Aristotle, Confucius, and Maslow would all agree that these needs must be met through effort. They lose moral or virtuous significance if detached from the work required to attain them. Therefore, AI must be a tool to supplement and assist, not replace, the work human beings need to do in order to feel they have earned what they have achieved.
Obviously, the definition of work will change. Whatever that change entails, it must continue to involve both physical and intellectual labor.
I have no idea what that will mean for the legal system.
Speaking for myself, I do hope it means that books and other printed materials do not disappear.
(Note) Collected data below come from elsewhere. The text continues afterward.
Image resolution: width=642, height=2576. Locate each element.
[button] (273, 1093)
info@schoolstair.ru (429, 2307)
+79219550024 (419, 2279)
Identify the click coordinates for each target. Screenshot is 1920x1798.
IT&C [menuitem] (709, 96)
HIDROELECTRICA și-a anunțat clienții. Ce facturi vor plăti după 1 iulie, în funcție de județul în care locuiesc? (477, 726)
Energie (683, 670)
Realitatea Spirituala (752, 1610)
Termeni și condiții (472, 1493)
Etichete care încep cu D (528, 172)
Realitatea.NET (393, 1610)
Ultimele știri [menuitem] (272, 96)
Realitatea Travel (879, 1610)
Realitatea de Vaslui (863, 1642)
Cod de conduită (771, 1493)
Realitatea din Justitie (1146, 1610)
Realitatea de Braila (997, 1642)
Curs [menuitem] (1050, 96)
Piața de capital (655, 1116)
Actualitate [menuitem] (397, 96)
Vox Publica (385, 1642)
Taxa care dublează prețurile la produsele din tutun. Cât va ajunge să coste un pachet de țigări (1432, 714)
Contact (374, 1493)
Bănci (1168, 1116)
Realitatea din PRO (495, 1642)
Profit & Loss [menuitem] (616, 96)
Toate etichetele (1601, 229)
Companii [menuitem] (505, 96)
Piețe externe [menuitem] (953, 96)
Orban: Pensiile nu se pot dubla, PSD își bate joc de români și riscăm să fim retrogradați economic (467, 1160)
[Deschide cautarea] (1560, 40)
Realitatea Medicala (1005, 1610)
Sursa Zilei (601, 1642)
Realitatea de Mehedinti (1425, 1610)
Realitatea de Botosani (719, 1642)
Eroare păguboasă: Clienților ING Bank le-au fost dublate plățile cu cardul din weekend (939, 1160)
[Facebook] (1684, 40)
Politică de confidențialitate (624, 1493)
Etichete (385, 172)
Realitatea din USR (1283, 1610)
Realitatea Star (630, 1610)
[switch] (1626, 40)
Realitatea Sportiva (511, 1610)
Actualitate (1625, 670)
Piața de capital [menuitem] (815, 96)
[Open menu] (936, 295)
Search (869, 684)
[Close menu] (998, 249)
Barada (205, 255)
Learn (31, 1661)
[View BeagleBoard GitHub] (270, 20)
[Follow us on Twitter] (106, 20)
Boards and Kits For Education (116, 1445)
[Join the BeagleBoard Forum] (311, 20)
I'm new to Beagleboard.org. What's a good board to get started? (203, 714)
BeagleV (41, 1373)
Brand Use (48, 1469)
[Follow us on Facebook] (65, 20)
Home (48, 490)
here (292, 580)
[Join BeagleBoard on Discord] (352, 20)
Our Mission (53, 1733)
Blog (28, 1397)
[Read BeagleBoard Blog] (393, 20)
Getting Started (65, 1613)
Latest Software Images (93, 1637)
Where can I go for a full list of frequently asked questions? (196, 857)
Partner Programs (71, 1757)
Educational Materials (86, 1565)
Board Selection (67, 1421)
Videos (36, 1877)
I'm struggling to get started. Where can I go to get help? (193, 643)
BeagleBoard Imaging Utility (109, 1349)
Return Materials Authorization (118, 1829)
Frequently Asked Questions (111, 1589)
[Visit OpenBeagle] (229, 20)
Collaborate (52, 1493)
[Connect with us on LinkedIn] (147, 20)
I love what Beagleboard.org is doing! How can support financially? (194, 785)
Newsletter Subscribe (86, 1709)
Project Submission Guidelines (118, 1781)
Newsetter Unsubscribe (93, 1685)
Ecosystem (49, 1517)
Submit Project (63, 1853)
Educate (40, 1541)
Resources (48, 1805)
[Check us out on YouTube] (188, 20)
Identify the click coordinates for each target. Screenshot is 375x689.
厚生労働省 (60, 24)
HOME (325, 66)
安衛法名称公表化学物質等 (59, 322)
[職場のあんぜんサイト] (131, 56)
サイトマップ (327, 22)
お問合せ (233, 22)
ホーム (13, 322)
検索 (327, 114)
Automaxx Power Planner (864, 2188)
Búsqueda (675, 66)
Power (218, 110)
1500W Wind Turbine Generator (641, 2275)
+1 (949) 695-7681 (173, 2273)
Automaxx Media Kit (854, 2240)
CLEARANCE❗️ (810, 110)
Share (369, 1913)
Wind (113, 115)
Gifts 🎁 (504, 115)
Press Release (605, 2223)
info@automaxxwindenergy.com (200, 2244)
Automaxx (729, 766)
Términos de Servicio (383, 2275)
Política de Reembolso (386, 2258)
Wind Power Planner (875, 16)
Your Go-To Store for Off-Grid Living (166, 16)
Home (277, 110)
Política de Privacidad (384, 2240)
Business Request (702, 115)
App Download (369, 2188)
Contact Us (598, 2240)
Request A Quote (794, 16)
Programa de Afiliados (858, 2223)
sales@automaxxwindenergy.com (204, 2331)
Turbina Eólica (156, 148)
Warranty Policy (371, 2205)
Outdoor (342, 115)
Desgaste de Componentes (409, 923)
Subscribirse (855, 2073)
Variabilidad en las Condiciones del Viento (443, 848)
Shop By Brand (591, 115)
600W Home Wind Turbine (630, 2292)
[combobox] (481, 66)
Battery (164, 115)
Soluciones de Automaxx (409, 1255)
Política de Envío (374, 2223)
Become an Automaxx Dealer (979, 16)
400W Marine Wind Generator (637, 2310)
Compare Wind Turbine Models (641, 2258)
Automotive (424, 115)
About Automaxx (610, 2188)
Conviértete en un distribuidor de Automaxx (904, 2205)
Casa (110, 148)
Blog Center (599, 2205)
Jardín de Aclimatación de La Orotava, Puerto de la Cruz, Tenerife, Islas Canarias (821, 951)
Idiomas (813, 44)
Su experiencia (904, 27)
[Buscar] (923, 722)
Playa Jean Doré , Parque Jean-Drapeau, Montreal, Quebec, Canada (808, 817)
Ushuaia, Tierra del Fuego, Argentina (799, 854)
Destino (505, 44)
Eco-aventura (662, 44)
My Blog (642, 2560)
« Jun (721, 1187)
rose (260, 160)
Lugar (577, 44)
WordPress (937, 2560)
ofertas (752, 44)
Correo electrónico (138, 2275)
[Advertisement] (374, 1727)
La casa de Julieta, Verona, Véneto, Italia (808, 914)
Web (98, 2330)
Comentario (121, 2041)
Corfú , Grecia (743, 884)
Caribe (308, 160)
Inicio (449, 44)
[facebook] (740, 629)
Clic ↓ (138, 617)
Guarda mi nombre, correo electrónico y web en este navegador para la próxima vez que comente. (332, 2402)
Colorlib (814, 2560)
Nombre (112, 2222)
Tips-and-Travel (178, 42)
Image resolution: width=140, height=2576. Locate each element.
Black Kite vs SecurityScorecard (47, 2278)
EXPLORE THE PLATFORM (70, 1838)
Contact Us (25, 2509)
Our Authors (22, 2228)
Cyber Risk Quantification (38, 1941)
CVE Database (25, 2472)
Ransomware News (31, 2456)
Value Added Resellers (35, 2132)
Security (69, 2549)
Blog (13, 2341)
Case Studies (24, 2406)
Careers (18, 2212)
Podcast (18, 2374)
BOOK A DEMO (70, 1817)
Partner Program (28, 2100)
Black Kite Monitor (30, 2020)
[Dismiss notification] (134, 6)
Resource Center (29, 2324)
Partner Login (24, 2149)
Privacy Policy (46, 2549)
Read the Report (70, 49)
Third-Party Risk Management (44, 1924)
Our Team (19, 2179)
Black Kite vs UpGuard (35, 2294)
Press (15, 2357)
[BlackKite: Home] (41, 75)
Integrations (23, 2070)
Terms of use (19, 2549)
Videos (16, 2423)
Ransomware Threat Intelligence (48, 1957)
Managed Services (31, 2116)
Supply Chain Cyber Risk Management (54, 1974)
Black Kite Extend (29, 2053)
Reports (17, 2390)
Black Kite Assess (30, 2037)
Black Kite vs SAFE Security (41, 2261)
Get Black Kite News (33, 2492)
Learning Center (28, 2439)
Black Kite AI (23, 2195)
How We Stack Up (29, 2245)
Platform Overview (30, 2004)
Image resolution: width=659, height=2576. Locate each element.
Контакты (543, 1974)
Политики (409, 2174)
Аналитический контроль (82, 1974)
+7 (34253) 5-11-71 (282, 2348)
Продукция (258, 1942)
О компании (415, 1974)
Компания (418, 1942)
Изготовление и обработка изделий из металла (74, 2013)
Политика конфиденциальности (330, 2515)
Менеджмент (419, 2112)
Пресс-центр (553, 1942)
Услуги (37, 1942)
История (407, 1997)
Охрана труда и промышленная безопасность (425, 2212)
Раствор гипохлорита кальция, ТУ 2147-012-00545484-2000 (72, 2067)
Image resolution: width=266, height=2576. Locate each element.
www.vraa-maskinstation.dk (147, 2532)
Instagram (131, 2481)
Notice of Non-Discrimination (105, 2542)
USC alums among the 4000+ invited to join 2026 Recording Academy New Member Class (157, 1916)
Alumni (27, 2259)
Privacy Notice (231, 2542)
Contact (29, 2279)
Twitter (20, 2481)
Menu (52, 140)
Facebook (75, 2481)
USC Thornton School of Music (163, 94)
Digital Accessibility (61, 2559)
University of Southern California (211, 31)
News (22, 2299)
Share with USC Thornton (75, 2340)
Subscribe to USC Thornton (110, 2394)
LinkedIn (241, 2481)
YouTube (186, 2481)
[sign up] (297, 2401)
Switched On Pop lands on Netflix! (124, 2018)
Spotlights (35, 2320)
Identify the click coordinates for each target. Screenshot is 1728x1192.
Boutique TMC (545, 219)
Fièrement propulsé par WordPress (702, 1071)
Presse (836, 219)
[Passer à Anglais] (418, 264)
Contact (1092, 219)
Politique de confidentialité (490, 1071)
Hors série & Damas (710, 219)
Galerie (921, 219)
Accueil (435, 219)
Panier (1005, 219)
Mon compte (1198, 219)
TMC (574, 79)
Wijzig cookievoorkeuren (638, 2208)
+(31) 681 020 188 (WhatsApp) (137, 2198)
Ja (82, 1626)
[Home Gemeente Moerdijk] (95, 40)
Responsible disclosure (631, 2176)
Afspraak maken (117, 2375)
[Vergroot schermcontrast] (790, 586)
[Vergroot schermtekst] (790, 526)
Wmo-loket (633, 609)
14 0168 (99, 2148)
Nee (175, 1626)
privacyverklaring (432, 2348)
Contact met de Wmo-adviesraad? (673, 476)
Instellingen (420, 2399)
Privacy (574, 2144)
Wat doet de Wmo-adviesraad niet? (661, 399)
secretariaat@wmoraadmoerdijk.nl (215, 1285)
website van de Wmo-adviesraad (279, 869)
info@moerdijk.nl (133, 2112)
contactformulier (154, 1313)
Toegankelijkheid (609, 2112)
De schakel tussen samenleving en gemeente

Cuneiform on clay tablets, ink on parchment, and bound books have outlived countless technologies. They may well outlast computer chips and software platforms that seem to die almost as quickly as they are born.
I also hope that AI does not eliminate risk too thoroughly. To strive in the face of possible failure is part of what gives effort its meaning. The old trope—that trust fund beneficiaries become idle and socially unproductive—may be overstated, but it carries enough truth to serve as a warning.